Issuance of agency mortgage-backed securities (MBS) is projected to contract significantly over the next two years in the face of a housing-market contraction, but the actual supply of MBS available for purchase in the private market is expected to swell to record levels over that period.
That’s the takeaway from a recent market report by the Amherst Group, a real estate investment firm based in Austin, Texas. The major contributor to the projected elevated MBS supply, according to the report, is the Federal Reserve and its monetary-tightening policy.
Part of the Fed’s strategy to beat back inflation includes raising the benchmark interest rate, which is now in the 4.5% to 4.75% range, up from 0.25% a year ago. That interest-rate tool is coupled with another lever known as tapering, which involves the Fed orchestrating a major retreat from the agency MBS market by allowing assets to run off its $2.6 trillion MBS portfolio as the securities mature or prepay.

→ MATERIAL SUPPLIED:

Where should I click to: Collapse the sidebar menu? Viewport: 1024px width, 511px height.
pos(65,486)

---

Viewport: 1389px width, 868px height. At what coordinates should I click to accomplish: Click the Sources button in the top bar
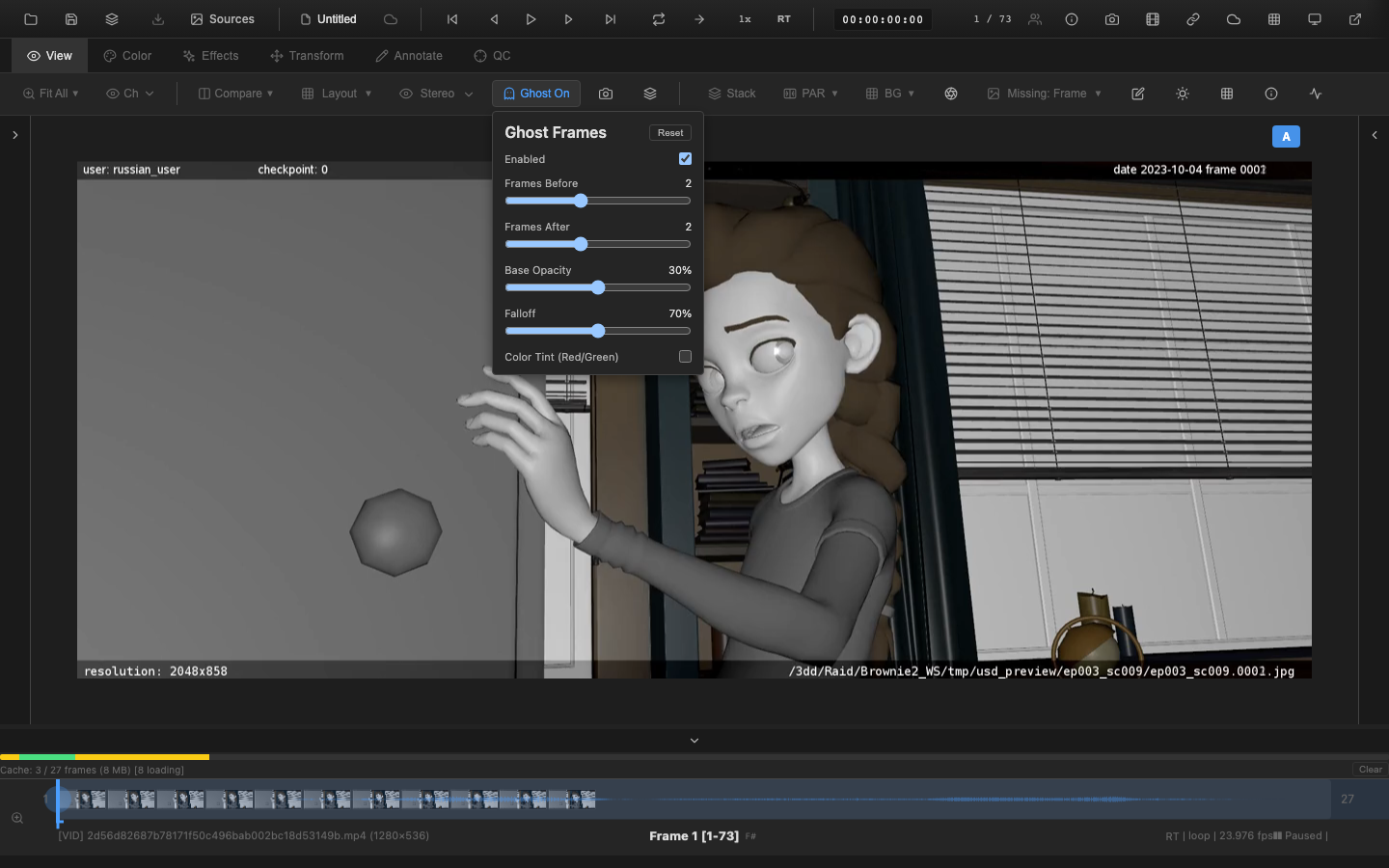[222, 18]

→ WORK TO COMPLETE:
1. Answer these questions from the MBS article:
(a) Where is the Amherst Group based?
(b) What range is the benchmark interest rate now in?
(c) How large is the Fed's MBS portfolio?
2. Please reproduce, word for word, the stretch of the MBS article from "Issuance of agency" through "its monetary-tightening policy.".
3. Summarize the MBS article in two sentences.

→ RESULTS:
1.
(a) Austin, Texas
(b) 4.5% to 4.75%
(c) $2.6 trillion

2.
Issuance of agency mortgage-backed securities (MBS) is projected to contract significantly over the next two years in the face of a housing-market contraction, but the actual supply of MBS available for purchase in the private market is expected to swell to record levels over that period.
That’s the takeaway from a recent market report by the Amherst Group, a real estate investment firm based in Austin, Texas. The major contributor to the projected elevated MBS supply, according to the report, is the Federal Reserve and its monetary-tightening policy.

3. A report by the Amherst Group projects that agency MBS issuance will contract significantly over the next two years amid a housing-market contraction, while the supply of MBS available for purchase in the private market swells to record levels. The report names the Federal Reserve as the major contributor: to beat back inflation, the Fed has raised the benchmark interest rate and is tapering by letting assets run off its $2.6 trillion MBS portfolio as the securities mature or prepay.